Passage source ::
------
On ne peut guère craindre pire banalisation des agressions sexuelles. Seulement, ce n'est pas forcément l'avis de James Troiano, le juge des affaires familiales qui lui fait face. Malgré les aveux assumés du jeune homme, celui-ci réclame sa clémence. La raison ? "Il est de bonne famille".

"Le juge a déclaré que ce n'était pas un viol. Au lieu de cela, il s'est demandé à voix haute s'il s'agissait d'une agression sexuelle, définissant le viol comme une attaque majoritairement perpétuée par des inconnus. Il a également déclaré que le jeune homme venait d'une bonne famille, avait fréquenté une excellente école, avait d'excellentes notes", développe le journaliste Luis Ferré-Sadurní.

Résultat : alors que les procureurs exigent de l'ado qu'il soit jugé comme un adulte au vu de la gravité des faits, le juge rejette cette demande. "Il est clairement candidat non seulement à l'université, mais probablement à une bonne université", a-t-il ajouté.

Difficile de mieux minimiser une agression sexuelle. La cour d'appel a d'ailleurs rejeté les arguments et condamné fermement l'attitude du juge Troiano.

Petit précis de la culture du viol

Ladite cour d'appel "a sévèrement réprimandé le juge au sein d'un document cinglant de quatorze pages", dénonçant entre autres choses sa partialité à l'égard d'adolescents socialement "privilégiés", détaille le New York Times.

Oui, cet argumentaire hallucinant a été rendu par un juge septuagénaire l'an dernier. Mais tout ce qu'il raconte nous semble tragiquement actuel. On pourrait presque y voir un parfait petit précis de la culture du viol. C'est bien simple, tout y est : la complaisance totale à l'égard de l'agresseur, la perpétuation de fantasmes vieux comme le monde (le profil du violeur est totalement mystifié), et cette perception de "l'élitisme" comme argument susceptible de dédramatiser toute accusation de violences sexuelles. Ne manquerait plus qu'un soupçon de "victim blaming" - que l'on imagine sans grande difficulté, si le juge a pris en considération "l'état d'ébriété" de l'adolescente.
------
Actions demandées ::
a: Recopiez fidèlement la partie de l'extrait sur le juge Troiano qui commence à « Résultat : alors » et se termine à « du juge Troiano. ».
b: Résumez en deux phrases l'extrait sur le juge Troiano.
Les lignes qui suivent n'ont aucun rapport avec l'extrait ci-dessus.

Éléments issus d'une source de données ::
------
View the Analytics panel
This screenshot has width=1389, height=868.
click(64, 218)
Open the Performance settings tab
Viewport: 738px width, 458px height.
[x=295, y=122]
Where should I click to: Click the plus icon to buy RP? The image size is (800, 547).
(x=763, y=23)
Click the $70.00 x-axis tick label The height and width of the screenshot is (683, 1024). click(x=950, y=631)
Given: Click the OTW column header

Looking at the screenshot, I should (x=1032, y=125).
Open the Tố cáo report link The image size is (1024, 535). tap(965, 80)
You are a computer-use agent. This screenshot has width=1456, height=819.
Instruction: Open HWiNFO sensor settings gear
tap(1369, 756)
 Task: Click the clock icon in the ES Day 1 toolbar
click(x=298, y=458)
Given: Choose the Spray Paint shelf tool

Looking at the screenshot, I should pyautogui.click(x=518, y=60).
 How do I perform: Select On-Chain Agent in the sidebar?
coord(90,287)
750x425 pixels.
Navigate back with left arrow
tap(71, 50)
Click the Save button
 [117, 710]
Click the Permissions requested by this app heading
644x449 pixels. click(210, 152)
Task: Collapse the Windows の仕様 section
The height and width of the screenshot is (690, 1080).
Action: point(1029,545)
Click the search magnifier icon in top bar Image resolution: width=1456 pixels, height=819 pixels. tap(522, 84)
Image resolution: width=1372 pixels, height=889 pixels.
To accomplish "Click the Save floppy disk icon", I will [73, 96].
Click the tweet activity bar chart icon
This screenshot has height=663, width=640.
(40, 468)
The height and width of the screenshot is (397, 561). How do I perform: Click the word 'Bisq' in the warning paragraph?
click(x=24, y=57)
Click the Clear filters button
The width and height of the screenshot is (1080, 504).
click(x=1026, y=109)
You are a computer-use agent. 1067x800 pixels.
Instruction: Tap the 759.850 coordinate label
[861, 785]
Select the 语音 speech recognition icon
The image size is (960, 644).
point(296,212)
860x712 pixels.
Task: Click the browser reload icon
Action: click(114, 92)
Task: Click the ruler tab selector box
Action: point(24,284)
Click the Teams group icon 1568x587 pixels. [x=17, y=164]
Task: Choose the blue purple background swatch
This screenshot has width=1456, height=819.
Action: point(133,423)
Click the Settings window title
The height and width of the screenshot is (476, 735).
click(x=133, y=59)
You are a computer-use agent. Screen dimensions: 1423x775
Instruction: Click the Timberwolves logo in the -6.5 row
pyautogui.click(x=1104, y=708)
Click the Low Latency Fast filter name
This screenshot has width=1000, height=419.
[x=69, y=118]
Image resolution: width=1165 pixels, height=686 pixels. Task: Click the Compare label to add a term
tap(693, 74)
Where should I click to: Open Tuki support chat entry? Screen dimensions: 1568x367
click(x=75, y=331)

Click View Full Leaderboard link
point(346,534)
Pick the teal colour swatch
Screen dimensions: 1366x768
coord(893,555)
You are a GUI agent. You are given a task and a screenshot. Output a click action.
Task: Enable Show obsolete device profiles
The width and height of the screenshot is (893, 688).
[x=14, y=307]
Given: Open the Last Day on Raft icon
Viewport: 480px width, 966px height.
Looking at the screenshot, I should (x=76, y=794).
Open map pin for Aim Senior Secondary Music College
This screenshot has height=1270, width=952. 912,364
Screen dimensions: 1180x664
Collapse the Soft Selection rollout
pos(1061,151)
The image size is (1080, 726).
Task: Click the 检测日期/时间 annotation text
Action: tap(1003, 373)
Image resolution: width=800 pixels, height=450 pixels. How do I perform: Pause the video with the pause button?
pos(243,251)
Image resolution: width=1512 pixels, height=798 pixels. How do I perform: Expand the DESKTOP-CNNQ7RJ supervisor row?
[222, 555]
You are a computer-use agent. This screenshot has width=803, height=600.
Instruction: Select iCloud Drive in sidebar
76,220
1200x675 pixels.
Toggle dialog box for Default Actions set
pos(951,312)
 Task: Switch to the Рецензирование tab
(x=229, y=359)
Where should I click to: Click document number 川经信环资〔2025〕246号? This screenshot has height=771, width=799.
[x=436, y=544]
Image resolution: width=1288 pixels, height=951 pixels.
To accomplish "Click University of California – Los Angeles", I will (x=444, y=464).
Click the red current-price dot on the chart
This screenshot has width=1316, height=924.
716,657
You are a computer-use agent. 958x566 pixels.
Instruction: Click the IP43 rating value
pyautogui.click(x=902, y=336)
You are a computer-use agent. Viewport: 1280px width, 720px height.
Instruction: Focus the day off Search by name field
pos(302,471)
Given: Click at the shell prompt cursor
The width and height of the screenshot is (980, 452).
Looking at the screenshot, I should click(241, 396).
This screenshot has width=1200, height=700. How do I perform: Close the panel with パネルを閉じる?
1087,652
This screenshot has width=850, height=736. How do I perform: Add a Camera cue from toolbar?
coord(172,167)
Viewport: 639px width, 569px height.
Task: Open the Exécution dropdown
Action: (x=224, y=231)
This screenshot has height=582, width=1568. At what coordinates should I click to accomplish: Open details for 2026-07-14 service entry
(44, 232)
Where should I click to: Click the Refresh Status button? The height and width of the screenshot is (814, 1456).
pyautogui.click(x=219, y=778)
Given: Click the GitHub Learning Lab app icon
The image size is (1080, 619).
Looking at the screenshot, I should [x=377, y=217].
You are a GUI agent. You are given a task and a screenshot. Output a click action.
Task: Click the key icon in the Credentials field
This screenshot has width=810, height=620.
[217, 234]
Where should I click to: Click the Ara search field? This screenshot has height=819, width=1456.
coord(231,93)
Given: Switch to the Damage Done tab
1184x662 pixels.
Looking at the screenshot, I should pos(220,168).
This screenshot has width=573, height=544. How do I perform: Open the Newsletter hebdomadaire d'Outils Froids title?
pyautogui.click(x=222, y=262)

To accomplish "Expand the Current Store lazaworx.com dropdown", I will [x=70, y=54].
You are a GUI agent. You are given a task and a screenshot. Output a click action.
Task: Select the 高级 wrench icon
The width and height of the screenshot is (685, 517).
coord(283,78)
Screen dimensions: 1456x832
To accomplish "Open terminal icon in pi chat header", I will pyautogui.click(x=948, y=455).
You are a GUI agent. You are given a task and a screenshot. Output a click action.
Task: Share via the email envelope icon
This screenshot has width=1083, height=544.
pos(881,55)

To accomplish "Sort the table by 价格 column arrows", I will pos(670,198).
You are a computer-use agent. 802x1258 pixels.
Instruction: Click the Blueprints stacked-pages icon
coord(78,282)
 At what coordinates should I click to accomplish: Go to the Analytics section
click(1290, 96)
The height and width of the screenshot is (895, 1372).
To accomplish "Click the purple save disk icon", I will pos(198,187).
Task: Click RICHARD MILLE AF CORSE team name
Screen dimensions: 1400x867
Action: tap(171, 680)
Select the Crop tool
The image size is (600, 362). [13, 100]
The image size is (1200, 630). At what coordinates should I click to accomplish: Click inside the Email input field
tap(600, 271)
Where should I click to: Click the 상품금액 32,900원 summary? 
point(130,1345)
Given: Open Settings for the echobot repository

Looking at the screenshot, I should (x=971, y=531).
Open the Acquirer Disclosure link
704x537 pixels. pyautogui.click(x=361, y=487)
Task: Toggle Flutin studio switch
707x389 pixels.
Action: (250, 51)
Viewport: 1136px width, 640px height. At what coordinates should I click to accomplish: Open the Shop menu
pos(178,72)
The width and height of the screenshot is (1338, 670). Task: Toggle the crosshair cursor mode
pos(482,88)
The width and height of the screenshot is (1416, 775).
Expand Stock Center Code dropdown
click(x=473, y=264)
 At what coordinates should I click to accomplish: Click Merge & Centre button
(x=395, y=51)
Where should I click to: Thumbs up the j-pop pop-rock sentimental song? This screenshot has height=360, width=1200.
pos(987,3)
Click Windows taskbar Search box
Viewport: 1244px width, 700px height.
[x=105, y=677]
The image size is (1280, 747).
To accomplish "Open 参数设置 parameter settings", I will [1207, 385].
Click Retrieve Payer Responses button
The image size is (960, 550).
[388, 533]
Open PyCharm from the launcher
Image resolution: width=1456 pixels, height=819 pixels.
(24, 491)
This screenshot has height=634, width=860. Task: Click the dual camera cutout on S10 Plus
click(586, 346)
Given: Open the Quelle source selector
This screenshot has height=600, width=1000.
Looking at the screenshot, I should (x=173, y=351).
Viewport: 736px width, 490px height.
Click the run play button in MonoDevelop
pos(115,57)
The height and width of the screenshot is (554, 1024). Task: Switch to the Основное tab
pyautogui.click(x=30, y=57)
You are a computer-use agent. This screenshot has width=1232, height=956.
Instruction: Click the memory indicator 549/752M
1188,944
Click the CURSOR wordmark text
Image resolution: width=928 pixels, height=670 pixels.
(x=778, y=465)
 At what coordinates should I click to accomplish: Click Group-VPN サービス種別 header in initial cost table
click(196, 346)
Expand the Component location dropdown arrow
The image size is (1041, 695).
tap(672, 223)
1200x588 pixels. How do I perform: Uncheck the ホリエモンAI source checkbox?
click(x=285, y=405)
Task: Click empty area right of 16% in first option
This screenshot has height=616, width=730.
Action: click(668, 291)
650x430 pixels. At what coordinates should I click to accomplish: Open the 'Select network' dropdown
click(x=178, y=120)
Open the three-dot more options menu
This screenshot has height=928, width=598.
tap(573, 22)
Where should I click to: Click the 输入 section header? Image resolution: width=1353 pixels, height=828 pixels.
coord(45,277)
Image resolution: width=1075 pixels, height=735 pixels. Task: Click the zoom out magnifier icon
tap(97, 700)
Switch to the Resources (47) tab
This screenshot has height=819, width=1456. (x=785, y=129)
------
Les solutions ::
a:
Résultat : alors que les procureurs exigent de l'ado qu'il soit jugé comme un adulte au vu de la gravité des faits, le juge rejette cette demande. "Il est clairement candidat non seulement à l'université, mais probablement à une bonne université", a-t-il ajouté.

Difficile de mieux minimiser une agression sexuelle. La cour d'appel a d'ailleurs rejeté les arguments et condamné fermement l'attitude du juge Troiano.

b: Malgré les aveux du jeune homme, le juge James Troiano a rejeté la demande des procureurs de le juger comme un adulte, en invoquant sa bonne famille, son excellente école, ses excellentes notes et ses chances d'entrer dans une bonne université. La cour d'appel l'a sévèrement réprimandé dans un document de quatorze pages dénonçant sa partialité envers les adolescents privilégiés, et l'auteur voit dans son argumentaire un parfait petit précis de la culture du viol.